1. Admit there is a wide-spread security problem and you likely are not secure enough. If you think you are safe and no hacker could possibly be interested in “little ol’ you” then there is your first issue. Hackers are now attacking small businesses because smaller thefts don’t grab headlines, don’t anger politicians, don’t get the attention of the FBI and the are typically powerless.
2. Require strong passwords. It’s amazing how many organizations we encounter that have not turned basic password enforcement systems on. To fix this, follow these rules: Passwords should be no less than eight characters, and should contain a mix of upper case, lower case, numbers and symbols.
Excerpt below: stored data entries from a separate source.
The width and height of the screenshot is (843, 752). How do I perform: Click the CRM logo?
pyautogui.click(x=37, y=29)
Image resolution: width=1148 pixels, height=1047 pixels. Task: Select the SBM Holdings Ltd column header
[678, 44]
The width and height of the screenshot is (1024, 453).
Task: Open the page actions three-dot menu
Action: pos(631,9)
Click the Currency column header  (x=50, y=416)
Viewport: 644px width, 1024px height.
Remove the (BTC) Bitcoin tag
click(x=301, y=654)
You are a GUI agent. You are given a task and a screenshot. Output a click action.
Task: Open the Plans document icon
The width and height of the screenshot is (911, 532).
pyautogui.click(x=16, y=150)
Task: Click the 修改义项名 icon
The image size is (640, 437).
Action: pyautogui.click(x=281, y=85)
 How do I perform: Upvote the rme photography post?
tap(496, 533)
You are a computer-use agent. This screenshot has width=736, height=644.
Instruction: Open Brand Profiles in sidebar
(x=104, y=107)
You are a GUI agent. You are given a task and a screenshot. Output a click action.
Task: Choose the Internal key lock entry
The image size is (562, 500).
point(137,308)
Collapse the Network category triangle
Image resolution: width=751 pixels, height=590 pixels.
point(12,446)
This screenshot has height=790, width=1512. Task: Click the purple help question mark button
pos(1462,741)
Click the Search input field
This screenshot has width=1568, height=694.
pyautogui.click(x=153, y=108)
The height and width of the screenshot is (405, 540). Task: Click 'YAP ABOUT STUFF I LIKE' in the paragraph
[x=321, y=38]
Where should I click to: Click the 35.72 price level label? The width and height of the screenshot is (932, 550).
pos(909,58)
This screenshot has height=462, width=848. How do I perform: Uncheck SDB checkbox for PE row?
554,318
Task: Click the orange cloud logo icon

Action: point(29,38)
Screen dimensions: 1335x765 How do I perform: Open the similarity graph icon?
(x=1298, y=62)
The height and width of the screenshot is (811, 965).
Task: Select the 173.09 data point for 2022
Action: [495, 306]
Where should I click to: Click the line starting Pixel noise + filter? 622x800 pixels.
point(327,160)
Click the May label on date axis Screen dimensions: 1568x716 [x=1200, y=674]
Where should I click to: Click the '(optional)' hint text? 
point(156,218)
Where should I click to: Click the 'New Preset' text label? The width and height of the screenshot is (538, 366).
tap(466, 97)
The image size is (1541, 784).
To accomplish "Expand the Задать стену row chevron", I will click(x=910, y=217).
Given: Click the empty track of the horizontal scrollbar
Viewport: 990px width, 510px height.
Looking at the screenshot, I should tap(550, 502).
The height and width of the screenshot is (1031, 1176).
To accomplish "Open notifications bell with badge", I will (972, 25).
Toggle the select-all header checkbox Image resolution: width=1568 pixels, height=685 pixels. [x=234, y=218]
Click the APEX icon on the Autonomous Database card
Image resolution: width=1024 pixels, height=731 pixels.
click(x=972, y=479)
Smartphones should all have a security pin.
3. Keep IT up to date. Another gaping hole we find during security audits is the complete lack of a regimented Windows and software patching. One of the easiest ways hackers can exploit systems is by attacking unpatched or un-updated software. They know most small businesses don’t pay too much attention to these details so this is where they often pounce first.
4. Basic security. A firewall and security software, like anti-virus, used to be all you needed a long while ago, but hackers have found lots of ways around them. This has left some people feeling these systems are now unnecessary or useless. But, this is a dangerous thought. Basic security systems are still not only a required foundation, but their proper implementation and upkeep are a critical part of the security equation.
5. Backup. Like Spock, some people raise that one eyebrow when I start talking about backup during a security presentation. The fact is that systems will be compromised. Data will be altered or destroyed. Yes, we need to prevent that as best as we can, but assume it will happen. Therefore, you need to be able to recover data, not if, but when something bad happens.
6. Acceptable-use policies (AUP). Does your business have one? Did you have to Google that term to even know what it means? You are not alone. Most businesses we have helped did not have one at the start of our relationship. Having an AUP defines in clear terms what employees are allowed and not allowed to do with corporate IT assets such as PCs, laptops, internet connections, wireless, SmartPhones, etc. But, you can take this one step further by enforcing polices through technology with tools, such as content filters, firewalls and monitoring software. If you don’t want to play Big Brother, then at least be a Smart Sister and have everyone sign off on that piece of paper.
7. Awareness. Many times we find complex and effective security systems are rendered useless simply by human error, or more specifically, because of ignorance. “I didn’t know I wasn’t supposed to allow guests on our internal wireless network,” or “I didn’t know I’m not supposed to document all system passwords in a Word doc on the company shared drive.” But, who can blame them if no one advised or educated your staff about what they should and should not do? Actually I blame you for not taking the time to help them protect you.
8. Engage. Whether you use us or any of our many qualified competitors, please do not attempt to tackle IT security on your own. This is not a weekend Home Depot DYI project. Security is complex, sticky and ever changing. Hire a pro!
9. Stay vigilant my friends. Dos Equis may have the Most Interesting Man in the World, but I’m the Most Paranoid Man in the World. OK, although paranoia might be necessary for me and extreme for you, I implore you to remain vigilant. IT Security is not a one-time event. It happens every second of the day and is constantly changing.
There really is no reason you need to wake feeling like today is the day some hacker will drain your bank account. It’s unhealthy and unproductive to allow IT security to consume ALL your thoughts. But it’s equally dangerous to pay it no mind.